En başında da söylediğim gibi, Gregg kafayı cinayetlerle bozmuştu ve resmin tamamını görmekte zorlanıyordu.
Hiçbir ipucu olmadığı için belki de, en küçük ipucuna atlıyor ve onun üzerinden gidiyor. Bir yerden sonra, ona o ipucunu veren kişiyi sorgulamayı bırakıyor.
Böyle anlatıp, cinayetlerin üzerine devam edince, 484 sayfanın da o cinayet hakkında olduğu kanısına varılıyor, ancak cinayet sadece bir tanışma diyebiliriz. Gregg için söylersek, cinayetler yalnızca gerçekleri görmesine ve 2+2'yi toplamasına yaradı ve bence çok da güzel oldu.
Kitap beni alıp götürdü, son sayfaya kadar okudum.
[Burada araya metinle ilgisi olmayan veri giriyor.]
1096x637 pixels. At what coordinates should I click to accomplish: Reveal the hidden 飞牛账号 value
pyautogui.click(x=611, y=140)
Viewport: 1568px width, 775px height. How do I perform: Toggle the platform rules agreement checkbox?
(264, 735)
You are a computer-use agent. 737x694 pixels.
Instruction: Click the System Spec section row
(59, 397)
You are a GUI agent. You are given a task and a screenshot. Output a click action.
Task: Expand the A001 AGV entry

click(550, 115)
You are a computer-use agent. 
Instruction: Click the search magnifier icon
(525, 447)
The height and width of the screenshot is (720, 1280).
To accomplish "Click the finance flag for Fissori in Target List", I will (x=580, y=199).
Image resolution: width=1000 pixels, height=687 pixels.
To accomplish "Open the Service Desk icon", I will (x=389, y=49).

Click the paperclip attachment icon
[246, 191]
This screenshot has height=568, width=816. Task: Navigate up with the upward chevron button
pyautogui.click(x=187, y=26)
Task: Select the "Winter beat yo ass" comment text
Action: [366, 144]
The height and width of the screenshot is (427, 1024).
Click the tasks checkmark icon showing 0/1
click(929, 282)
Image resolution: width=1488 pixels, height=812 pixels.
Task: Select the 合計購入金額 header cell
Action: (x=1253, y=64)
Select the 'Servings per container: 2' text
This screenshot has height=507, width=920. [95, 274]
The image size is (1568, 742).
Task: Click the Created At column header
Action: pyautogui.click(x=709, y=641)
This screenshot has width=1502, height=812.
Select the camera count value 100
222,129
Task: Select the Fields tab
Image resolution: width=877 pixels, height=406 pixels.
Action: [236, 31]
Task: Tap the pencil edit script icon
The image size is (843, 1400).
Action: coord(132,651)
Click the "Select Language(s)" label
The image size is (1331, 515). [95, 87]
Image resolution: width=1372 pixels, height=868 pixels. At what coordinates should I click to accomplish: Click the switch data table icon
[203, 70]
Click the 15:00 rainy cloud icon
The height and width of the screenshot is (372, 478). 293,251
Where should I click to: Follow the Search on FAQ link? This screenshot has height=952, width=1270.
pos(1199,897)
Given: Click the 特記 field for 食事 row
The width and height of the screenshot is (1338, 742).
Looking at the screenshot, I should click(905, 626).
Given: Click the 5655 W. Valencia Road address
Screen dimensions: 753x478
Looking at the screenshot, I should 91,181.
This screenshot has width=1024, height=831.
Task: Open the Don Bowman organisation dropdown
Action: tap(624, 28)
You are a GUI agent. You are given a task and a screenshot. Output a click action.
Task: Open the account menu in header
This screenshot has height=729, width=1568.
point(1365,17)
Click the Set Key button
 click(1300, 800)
Bazen 'oha ne ara bu kadar okudum' dediğim de oldu, o kadar yani -ki burada abartı yok- Ancak bazı yerleri de tahmin etmek güç değildi. Ve ben birkaç yerde çok isabetli de olsa bunu yaptım -Dina meselesini tahmin etmiştim- 
Kitabı alacaksanız, benden size bir tavsiye, önce Amozon Kadınları'nı araştırın. Bir yerden sonra büyük bir bocalama yaşarsınız yoksa 
-Ve demin size büyük bir spoi verdim-  
Kısa da olsa, sanırım kitap için şimdilik yalnızca bunları söyleyebilirim Büşra Toraman'ın da, şimdiye kadar yayımlanmış tüm öykülerini okumanızı tavsiye ederim.